The terms that will be reviewed by the Court include:
- an unlimited indemnity in favour of the service provider
- a qualified limitation of liability clause
- an exclusivity clause
- a unilateral right to increase fees
- a clause that provided for automatic contract renewal unless terminated by the customer 30 days prior to the end of the term.
In its press release the ACCC was not subtle. It bluntly said that court proceeding should be a reminder to large businesses to review their contracts to ensure compliance. Our view is that in almost all cases, one sided standard form contracts can be made 'fair' without compromising the position of the large business. Many unfair terms result from drafting overreach that results in a position that does not reflect how the services provider conducts their business.

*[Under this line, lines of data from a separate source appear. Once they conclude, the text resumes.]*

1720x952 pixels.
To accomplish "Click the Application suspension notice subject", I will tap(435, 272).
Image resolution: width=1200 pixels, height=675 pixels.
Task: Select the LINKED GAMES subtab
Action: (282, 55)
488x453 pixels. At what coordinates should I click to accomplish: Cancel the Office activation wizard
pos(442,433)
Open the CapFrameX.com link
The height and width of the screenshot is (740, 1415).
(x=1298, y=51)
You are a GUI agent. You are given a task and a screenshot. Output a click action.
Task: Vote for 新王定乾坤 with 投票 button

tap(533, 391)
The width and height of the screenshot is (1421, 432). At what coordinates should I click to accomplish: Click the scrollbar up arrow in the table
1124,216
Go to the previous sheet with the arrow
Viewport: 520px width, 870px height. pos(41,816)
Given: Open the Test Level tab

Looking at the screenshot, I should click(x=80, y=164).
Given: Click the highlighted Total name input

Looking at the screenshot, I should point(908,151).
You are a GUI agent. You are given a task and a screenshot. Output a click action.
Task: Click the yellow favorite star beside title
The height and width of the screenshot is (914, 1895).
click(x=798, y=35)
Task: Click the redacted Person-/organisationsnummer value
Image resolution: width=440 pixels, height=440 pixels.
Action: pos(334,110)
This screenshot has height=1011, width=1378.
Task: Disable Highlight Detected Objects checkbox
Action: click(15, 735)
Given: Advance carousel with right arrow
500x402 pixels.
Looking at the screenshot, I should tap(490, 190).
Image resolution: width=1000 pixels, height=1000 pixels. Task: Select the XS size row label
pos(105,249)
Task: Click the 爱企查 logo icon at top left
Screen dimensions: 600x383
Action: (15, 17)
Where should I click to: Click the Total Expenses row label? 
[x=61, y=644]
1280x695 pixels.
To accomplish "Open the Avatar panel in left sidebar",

For instance, many indemnity clauses place full liability on the customer for loss suffered by the services provider, even where that loss resulted from the service provider's negligence. The reality is that few service providers will look to recover the costs of their own negligence from their customers.
The unfair contracts legislation and the ACCC's recent Court proceeding should be seen as a reminder to companies to review the template terms and conditions, with the following questions asked:
- is there a legal or commercial reason for each of the terms?
- do these terms reflect the agreement I have reached with my client?
- are any of these terms void under the unfair contracts legislation?
- is there a risk that a necessary term will be deemed void because it goes further than what is needed to protect the company's interest – if so, can it be amended to cover only the genuine risk?
It is clear that terms and conditions drafted before the B2B Unfair Contract legislation commenced may now be ineffective. Under the new regime, using overly one sided terms and conditions may result in entire clauses being void. Once the void clauses are removed, the 'one-sided' terms and conditions may end up being one sided in favour of the customer.
It is usually better to redraft terms and conditions and have a relatively balanced set that:
- are more certain of being enforceable
- will not provide customers with 'unfair terms' defences which could be an obstacle to efficient debt collection.
The content of this article is intended to provide a general guide to the subject matter. Specialist advice should be sought about your specific circumstances.